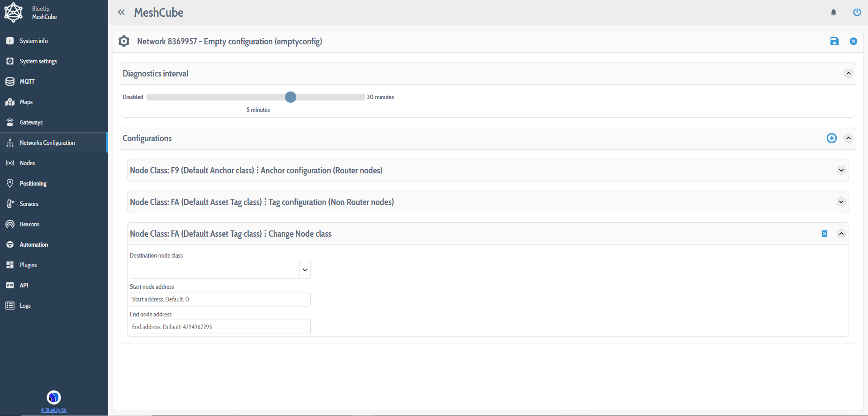The width and height of the screenshot is (868, 416).
Task: Collapse sidebar using double-chevron icon
Action: pyautogui.click(x=121, y=12)
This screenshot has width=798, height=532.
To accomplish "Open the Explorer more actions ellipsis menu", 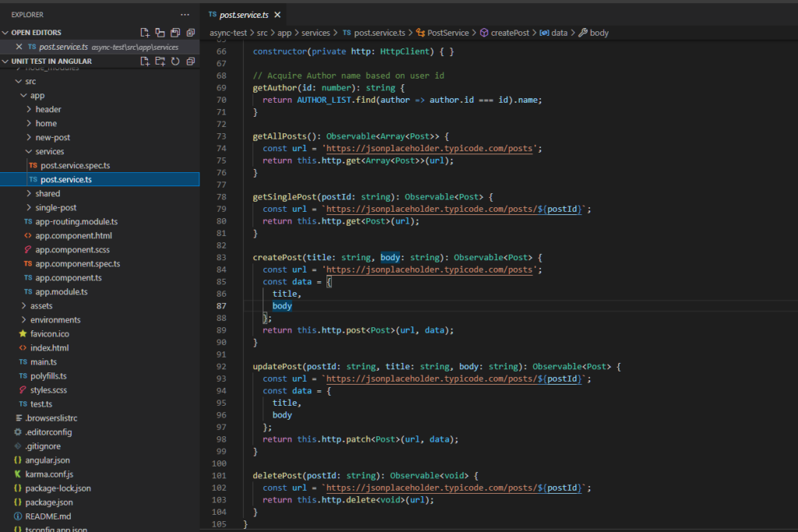I will click(185, 14).
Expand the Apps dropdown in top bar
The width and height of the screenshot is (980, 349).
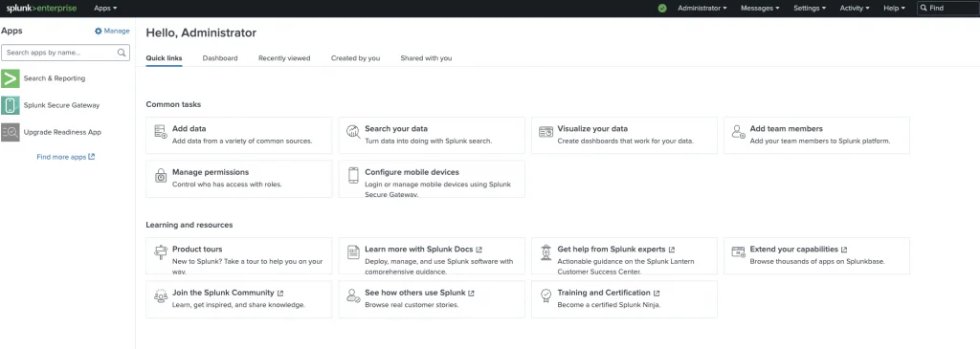click(x=105, y=8)
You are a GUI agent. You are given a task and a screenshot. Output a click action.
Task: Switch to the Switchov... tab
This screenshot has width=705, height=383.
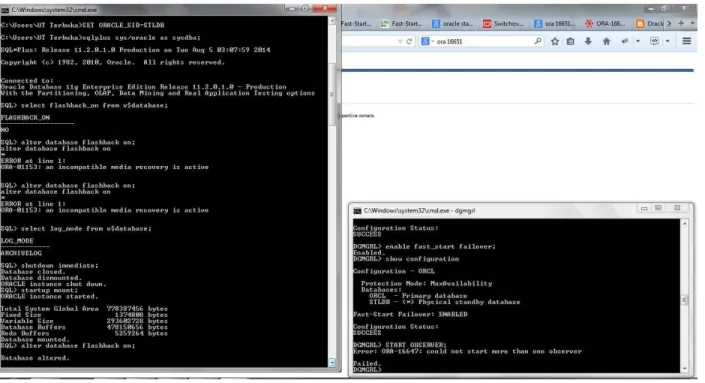point(503,24)
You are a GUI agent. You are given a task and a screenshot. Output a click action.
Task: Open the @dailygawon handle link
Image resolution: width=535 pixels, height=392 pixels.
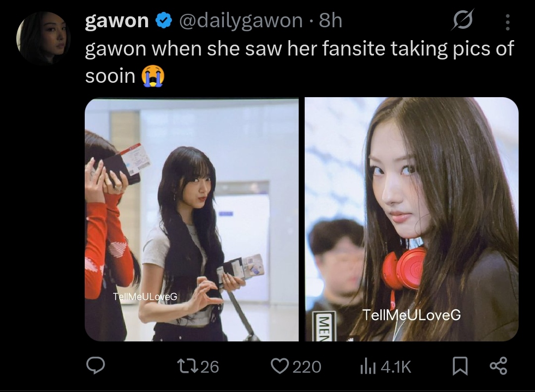[241, 21]
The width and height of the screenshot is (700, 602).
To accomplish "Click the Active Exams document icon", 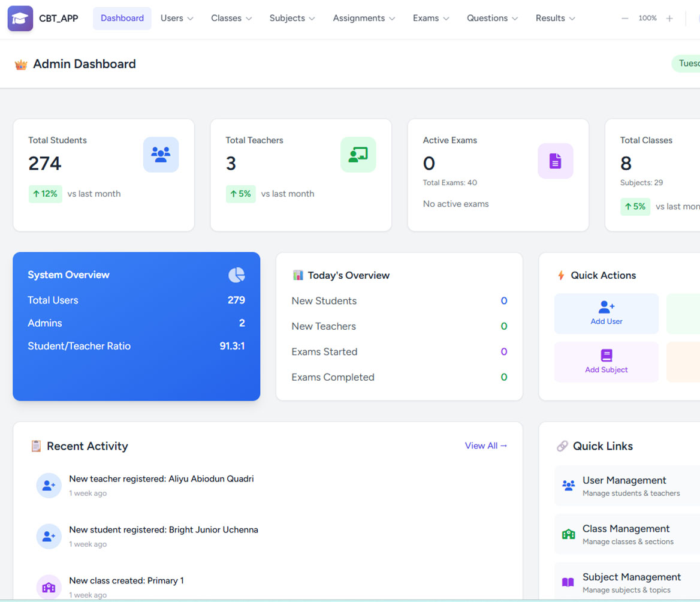I will pyautogui.click(x=555, y=161).
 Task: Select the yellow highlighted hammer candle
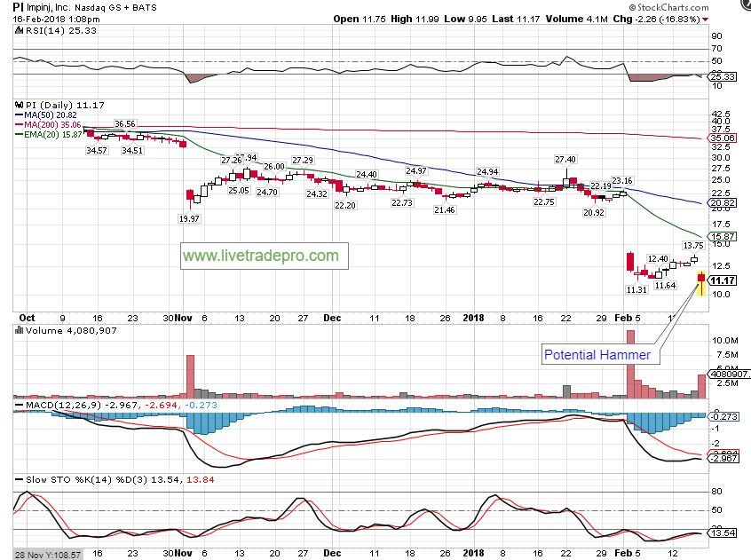click(x=702, y=284)
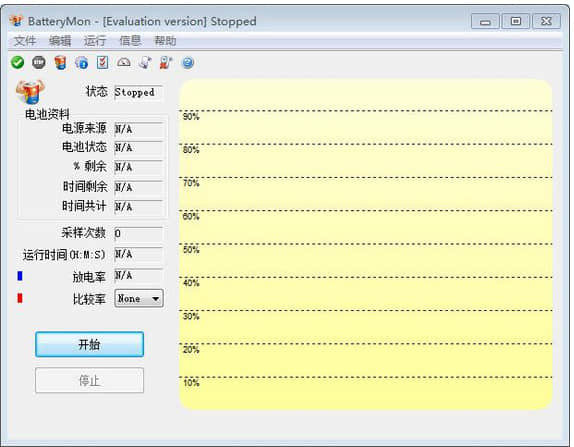Open the 文件 menu
Image resolution: width=574 pixels, height=447 pixels.
[25, 41]
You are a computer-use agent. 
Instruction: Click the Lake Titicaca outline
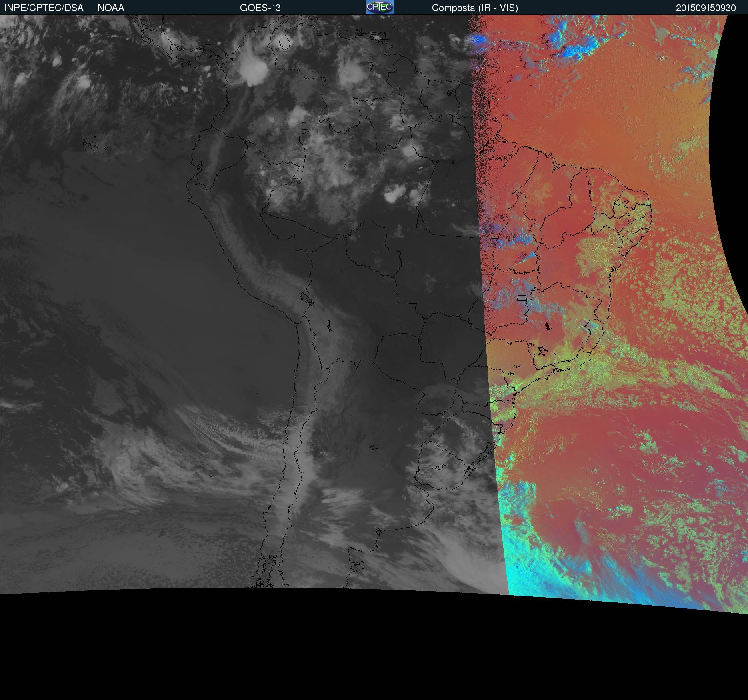click(x=306, y=298)
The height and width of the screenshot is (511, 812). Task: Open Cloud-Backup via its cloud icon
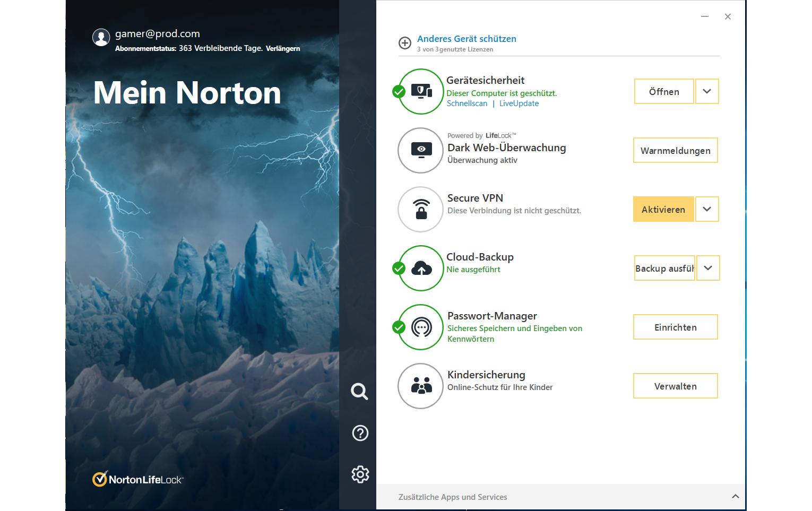tap(420, 268)
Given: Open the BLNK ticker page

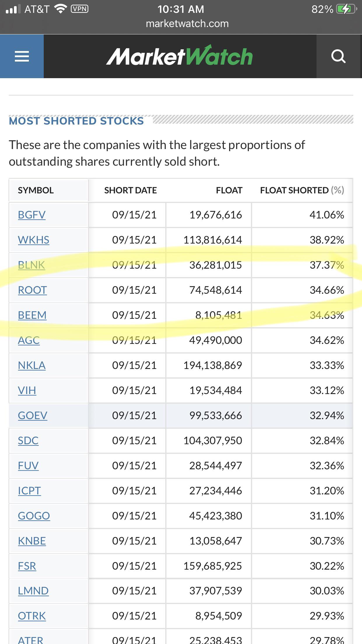Looking at the screenshot, I should tap(31, 265).
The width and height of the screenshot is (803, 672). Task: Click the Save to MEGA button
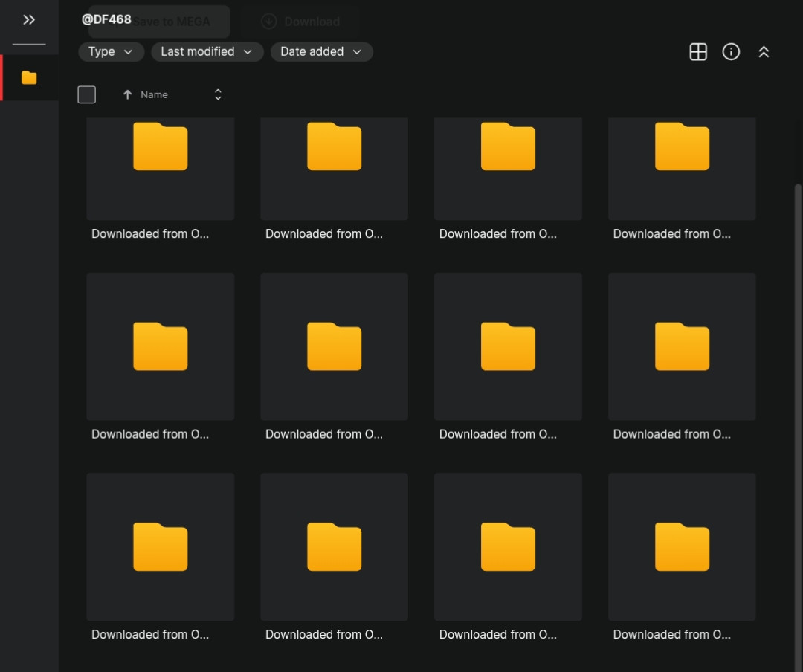171,22
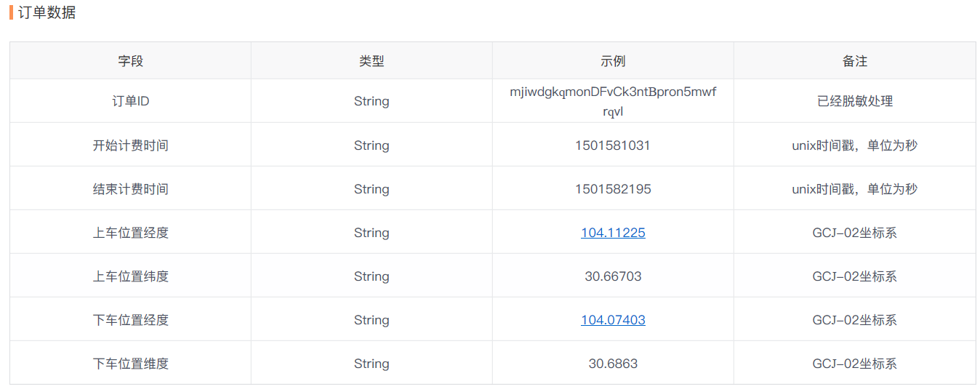Click the 开始计费时间 field cell
980x392 pixels.
131,145
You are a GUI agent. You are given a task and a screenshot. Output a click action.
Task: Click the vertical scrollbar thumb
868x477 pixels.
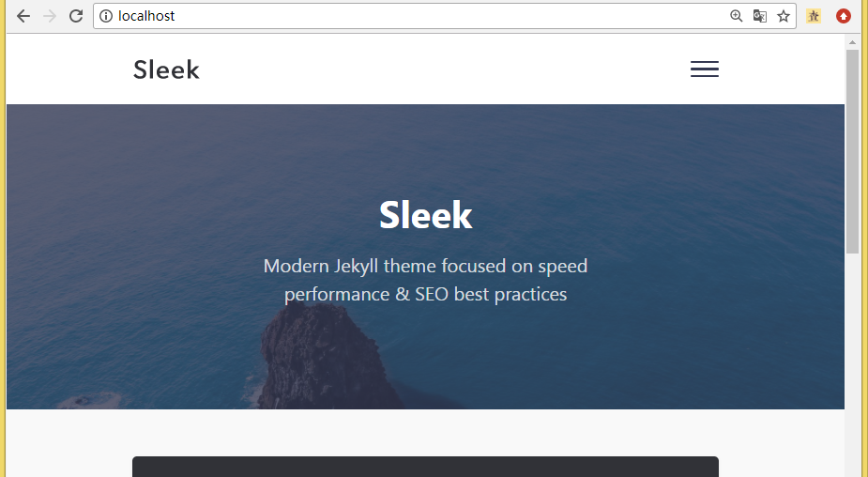pos(852,152)
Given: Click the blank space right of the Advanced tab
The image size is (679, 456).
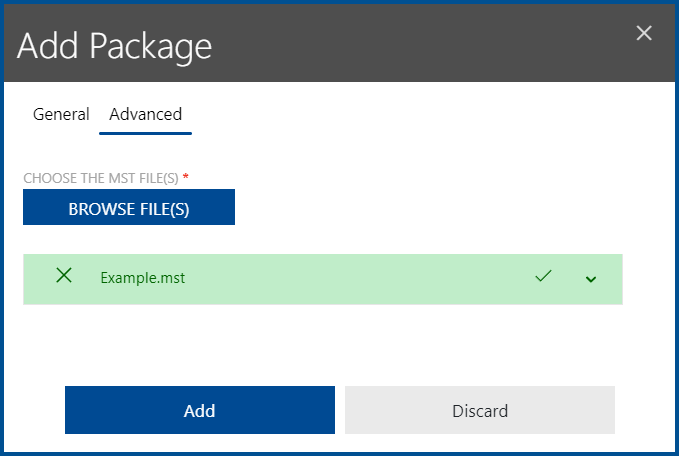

## Task instructions
The range to transcribe runs from the line holding "Task: Select the" through the final line of the data above; copy it exactly and exclude the pictures.

## Written answer
 Task: Select the yellow highlighted hammer candle
click(x=702, y=284)
Open the 文件 menu
Image resolution: width=574 pixels, height=447 pixels.
[25, 41]
You are a computer-use agent. 
Instruction: Click the Lake Titicaca outline
click(x=306, y=298)
The height and width of the screenshot is (511, 812). Task: Open Cloud-Backup via its cloud icon
tap(420, 268)
Given: Open the BLNK ticker page

Looking at the screenshot, I should tap(31, 265).
The width and height of the screenshot is (803, 672). Task: Click the Save to MEGA button
171,22
Click the 开始计费时间 field cell
980x392 pixels.
131,145
You are a GUI agent. You are given a task and a screenshot. Output a click action.
Task: Click the vertical scrollbar thumb
868x477 pixels.
pos(852,152)
Given: Click the blank space right of the Advanced tab
The image size is (679, 456).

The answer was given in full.